The modified code can improve the synthesis of the texture, but there are still a few gaps in the picture. So next step we want to improve the code to make the picture smoother.

5.  References

[1] Alexei A. Efros and William T. Freeman. Image Quilting for Texture Synthesis and Transfer. In Proceedings of ACM SIGGRAPH 2001, 341-346. 2001.

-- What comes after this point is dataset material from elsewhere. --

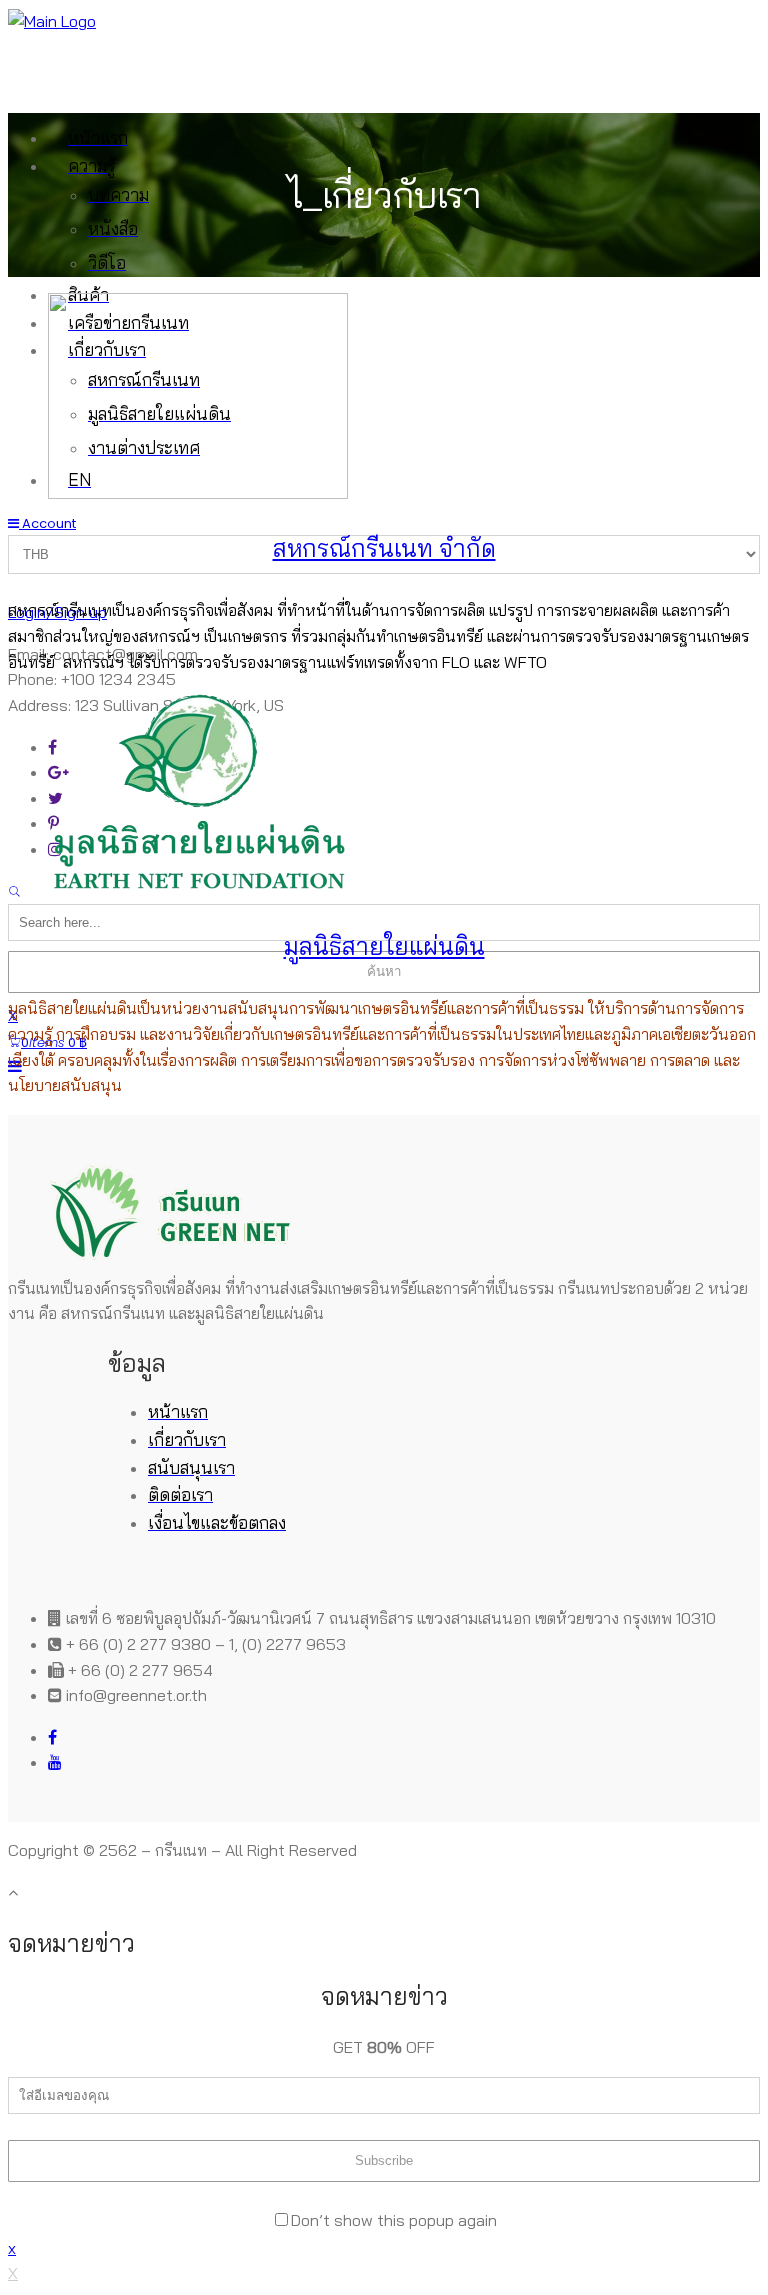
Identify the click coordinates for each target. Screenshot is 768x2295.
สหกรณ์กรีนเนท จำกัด (384, 548)
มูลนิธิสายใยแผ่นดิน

[2] IBM. Cell Broadband Engine Programming Tutorial. June 15, 2006

[3] IBM. C/C++ Language Extensions for Cell Broadband Engine Architecture, March 8, 2007

[4] IBM. Cell Broadband Engine Programming Handbook, April 19, 2006

[5] Alexei Efros and Thomas Leung. Texture synthesis by non-parametric sampling. In: International Conference on Computer Vision, 1999-09. Volume 2, 1033–1041

[6] Li-Yi Wei, Marc Levoy. Fast texture synthesis using tree-structured vector quantization. In: Proceedings of SIGGRAPH 2000, 2000. 479-488

[7] Michael Ashikhmin. Synthesizing natural textures. In: 2001 ACM Symposium on Interactive 3D Graphics, 2001. 217~216

[8] Vivek Kwatra, Irfan E A. Texture Optimization for Example-based Synthesis. In: ACM Transactions on Graphics, SIGGRAPH 2005, 2005-07. 24(3), 795-802

[9] J. S. De Bonet. Multiresolution sampling procedure for analysis and synthesis of texture images. In T. Whitted, editor, SIGGRAPH 97 Conference Proceedings, Annual Conference Series, pages 361–368. ACM SIGGRAPH, AddisonWesley, Aug. 1997.

[10] D. J. Heeger and J. R. Bergen. Pyramid-Based texture analysis/synthesis. In R. Cook, editor, SIGGRAPH 95 Conference Proceedings, Annual Conference Series, pages 229–238. ACM SIGGRAPH, AddisonWesley, Aug. 1995.